In today’s modern music world, everyone is desperately trying to do their own thing, manage their own genre or bring about that something special that separates them from everyone else.
So much so that one person will listen and think ‘Wow I’ve tapped into something unusual and special here.’ And with Whole sky Monitor’s new album Bland Bland Bland, you can actually say that, safe in the knowledge your nose won’t be growing a few feet in length anytime soon.
Just before you question that album title and wonder if they’re being ironic, you’d be correct. This album is far from bland, let alone bland x3. A hub of angst ridden anti-pop music that sweats bullets of rawness, this album stinks of the common man living on a dead-end council estate.
An individual sound indeed, with the rawness of a pre-Puzzle Biffy Clyro mixed with the swagger of Queens of the Stone Age. It’s anti-pop at its best; gruff, protesting and jam-packed with more jingle-jangle guitars than the Libertines.
It’s really John Parks’ anger-driven and darn right upsetting vocals that lead this album and give it the buzz and awareness that makes it special.

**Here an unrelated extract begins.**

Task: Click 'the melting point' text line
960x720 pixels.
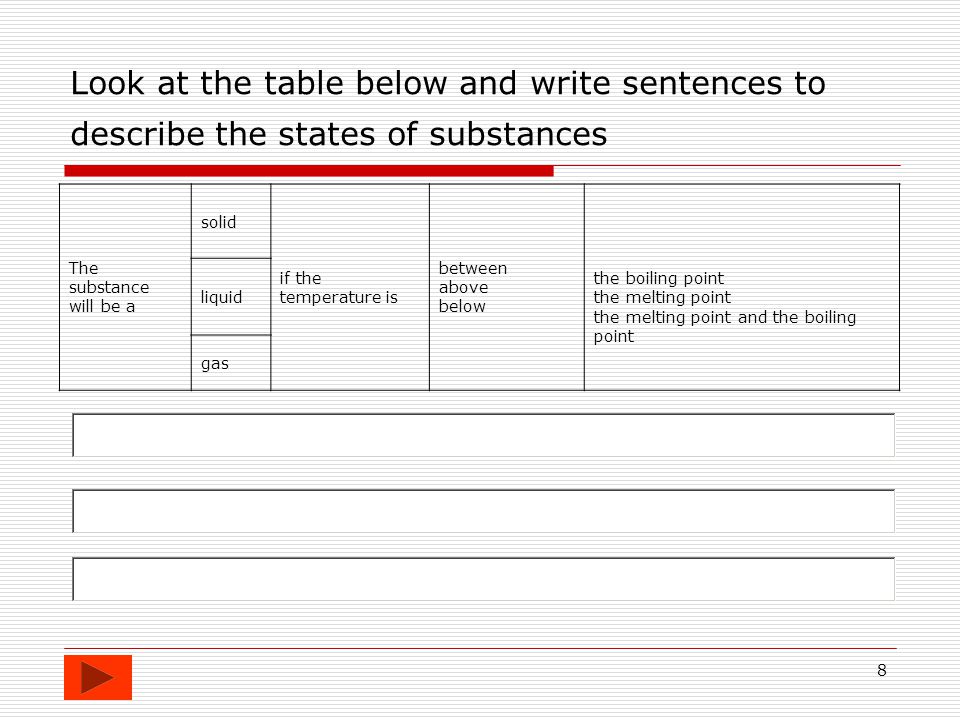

It’s a raw and distorted voice that screams right the way through to the end without a break.
Whether they’d want to be blasted into a mainstream setting is unsure. Some of the music on here wouldn’t be touched with a forty-foot barge pole by music executives. But some tracks on here do have that certain appeal; you can just see an angst- ridden group of indie teens bopping along to the likes of Just Let Me Talk to Her and Harehills Chapeltown.
This band need to be heard. Hopefully this second-helping of their weird and wonderful music will make people listen this time around. Maybe not. But these guys don’t care if they’re stood on a stage in front of 20,000 people or 20, they’d still be passionate. They have achieved essentially what all bands try to do; remain individual to their sound and have fun with it.